▶ **Required action**:
Report every line below that carries the word "chart".

Saved data entries
--- START ---

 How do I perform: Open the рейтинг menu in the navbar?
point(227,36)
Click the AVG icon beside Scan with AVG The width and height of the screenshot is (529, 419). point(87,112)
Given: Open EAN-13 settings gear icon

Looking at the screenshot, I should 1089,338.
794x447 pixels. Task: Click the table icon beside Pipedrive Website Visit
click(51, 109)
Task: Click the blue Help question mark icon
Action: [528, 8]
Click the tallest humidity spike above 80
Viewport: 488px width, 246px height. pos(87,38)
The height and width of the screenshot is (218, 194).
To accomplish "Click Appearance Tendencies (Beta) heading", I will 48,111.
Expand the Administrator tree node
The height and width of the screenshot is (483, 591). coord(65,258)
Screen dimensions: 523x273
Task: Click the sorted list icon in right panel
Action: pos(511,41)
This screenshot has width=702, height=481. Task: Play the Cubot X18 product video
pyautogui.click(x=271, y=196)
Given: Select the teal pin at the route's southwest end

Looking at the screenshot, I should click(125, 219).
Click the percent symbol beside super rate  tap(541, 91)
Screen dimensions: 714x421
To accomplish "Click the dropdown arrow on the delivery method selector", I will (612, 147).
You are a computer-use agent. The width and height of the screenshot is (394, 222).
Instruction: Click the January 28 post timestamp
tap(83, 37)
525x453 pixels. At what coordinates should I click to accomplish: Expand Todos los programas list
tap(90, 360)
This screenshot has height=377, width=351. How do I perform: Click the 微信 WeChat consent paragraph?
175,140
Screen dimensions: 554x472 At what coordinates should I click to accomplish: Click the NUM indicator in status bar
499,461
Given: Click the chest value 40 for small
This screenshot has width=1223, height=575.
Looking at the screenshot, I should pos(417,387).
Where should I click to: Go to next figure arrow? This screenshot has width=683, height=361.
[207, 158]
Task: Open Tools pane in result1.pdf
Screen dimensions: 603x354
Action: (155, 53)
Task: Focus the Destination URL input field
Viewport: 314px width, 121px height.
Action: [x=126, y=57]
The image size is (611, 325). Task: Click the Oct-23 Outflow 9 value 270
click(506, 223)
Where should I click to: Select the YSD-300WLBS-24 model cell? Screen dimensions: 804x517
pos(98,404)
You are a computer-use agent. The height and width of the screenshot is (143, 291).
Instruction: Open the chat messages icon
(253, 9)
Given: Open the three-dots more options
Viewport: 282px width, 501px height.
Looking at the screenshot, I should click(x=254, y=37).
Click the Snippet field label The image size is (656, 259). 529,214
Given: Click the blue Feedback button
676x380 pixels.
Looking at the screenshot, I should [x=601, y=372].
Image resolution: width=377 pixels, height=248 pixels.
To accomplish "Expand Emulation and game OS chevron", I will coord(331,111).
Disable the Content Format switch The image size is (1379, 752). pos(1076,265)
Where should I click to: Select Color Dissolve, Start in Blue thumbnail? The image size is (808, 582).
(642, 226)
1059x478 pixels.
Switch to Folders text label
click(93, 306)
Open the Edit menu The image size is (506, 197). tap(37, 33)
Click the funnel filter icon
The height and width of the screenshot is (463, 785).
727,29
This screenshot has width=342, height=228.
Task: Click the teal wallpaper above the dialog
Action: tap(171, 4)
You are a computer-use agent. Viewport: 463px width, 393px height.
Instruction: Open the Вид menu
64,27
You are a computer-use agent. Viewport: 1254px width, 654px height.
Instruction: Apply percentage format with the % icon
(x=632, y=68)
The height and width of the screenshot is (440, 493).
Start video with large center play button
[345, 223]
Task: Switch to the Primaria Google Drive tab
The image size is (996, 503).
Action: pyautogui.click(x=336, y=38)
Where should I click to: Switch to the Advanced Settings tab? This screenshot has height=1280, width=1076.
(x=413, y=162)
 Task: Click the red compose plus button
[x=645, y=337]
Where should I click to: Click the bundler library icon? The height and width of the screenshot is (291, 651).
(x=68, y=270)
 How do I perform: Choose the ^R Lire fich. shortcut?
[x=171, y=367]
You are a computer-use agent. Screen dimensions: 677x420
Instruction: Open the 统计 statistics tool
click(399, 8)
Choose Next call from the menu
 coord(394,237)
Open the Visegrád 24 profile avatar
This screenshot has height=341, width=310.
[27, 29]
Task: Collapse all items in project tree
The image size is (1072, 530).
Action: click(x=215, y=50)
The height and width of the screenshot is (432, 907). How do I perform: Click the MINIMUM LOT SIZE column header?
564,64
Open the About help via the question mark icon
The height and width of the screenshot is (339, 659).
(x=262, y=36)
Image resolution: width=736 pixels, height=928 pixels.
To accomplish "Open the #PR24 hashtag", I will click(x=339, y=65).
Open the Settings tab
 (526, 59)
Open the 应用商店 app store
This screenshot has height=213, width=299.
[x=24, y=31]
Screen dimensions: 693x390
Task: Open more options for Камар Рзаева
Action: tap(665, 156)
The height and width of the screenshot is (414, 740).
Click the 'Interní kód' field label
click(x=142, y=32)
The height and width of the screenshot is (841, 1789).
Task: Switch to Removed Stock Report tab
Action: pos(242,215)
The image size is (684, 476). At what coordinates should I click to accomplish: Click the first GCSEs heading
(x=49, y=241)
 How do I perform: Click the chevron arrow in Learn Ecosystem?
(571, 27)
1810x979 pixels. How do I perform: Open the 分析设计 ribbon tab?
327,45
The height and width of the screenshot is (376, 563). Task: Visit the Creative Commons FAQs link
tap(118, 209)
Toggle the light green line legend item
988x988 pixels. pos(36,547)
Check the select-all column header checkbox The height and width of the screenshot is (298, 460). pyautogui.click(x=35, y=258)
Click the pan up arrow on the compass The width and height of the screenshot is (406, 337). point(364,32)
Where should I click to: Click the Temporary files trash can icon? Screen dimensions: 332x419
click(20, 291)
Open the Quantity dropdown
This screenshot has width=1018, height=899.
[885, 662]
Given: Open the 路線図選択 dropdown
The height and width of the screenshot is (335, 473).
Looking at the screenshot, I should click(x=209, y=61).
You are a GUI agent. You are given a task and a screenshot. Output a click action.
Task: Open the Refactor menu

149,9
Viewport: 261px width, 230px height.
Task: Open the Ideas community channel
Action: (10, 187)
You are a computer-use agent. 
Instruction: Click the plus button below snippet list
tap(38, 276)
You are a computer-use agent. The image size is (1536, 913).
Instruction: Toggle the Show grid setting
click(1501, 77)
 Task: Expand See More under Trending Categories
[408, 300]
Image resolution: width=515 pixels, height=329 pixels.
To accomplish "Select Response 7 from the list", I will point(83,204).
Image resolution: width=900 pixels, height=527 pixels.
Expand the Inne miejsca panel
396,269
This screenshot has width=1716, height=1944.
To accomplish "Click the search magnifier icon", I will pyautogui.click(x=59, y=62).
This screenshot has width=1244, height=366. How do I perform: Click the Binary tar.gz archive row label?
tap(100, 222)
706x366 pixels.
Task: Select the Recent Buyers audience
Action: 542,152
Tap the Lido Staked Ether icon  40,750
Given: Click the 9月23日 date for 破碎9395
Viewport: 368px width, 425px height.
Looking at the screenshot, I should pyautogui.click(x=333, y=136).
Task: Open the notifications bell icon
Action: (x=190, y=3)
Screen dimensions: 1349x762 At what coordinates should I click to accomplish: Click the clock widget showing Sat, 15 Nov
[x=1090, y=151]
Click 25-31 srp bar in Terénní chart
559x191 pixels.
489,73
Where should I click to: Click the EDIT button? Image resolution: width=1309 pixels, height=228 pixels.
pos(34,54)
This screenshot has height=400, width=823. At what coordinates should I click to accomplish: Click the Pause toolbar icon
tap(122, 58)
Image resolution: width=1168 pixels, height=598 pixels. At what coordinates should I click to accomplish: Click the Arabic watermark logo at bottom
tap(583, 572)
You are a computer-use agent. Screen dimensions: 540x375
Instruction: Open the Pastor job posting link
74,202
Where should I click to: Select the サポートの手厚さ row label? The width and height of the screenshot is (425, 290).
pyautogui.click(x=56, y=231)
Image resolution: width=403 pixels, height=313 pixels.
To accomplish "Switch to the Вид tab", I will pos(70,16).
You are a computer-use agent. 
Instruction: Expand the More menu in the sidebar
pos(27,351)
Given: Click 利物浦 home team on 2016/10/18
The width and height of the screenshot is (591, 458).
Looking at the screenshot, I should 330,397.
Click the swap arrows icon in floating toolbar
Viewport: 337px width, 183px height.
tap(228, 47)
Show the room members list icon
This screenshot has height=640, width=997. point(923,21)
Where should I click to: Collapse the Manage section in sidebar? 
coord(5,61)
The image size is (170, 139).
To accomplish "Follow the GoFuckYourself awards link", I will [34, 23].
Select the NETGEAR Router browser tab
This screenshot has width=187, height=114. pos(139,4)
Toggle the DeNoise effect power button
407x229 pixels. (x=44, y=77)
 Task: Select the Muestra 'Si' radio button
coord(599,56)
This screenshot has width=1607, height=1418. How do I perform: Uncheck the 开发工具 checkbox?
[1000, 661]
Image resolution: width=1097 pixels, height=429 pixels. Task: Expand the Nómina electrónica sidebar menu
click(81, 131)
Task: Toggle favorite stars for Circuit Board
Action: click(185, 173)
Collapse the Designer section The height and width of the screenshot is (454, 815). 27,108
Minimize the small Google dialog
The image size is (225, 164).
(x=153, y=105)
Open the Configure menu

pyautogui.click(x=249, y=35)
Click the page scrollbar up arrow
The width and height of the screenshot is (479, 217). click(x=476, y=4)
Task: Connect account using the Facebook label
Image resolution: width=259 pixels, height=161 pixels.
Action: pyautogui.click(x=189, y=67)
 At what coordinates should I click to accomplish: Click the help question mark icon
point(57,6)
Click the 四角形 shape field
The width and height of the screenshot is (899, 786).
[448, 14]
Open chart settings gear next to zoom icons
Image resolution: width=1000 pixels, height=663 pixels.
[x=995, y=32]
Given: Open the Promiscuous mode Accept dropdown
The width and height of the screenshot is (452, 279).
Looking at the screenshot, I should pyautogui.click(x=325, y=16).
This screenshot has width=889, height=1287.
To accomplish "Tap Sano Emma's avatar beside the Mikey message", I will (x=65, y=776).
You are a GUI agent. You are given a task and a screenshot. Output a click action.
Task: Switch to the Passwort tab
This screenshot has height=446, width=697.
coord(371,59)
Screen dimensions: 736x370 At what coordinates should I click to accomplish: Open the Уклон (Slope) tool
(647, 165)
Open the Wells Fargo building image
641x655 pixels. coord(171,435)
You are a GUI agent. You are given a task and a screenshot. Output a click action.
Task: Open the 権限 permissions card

--- END ---

▶ **Result**:
Click 25-31 srp bar in Terénní chart
Open chart settings gear next to zoom icons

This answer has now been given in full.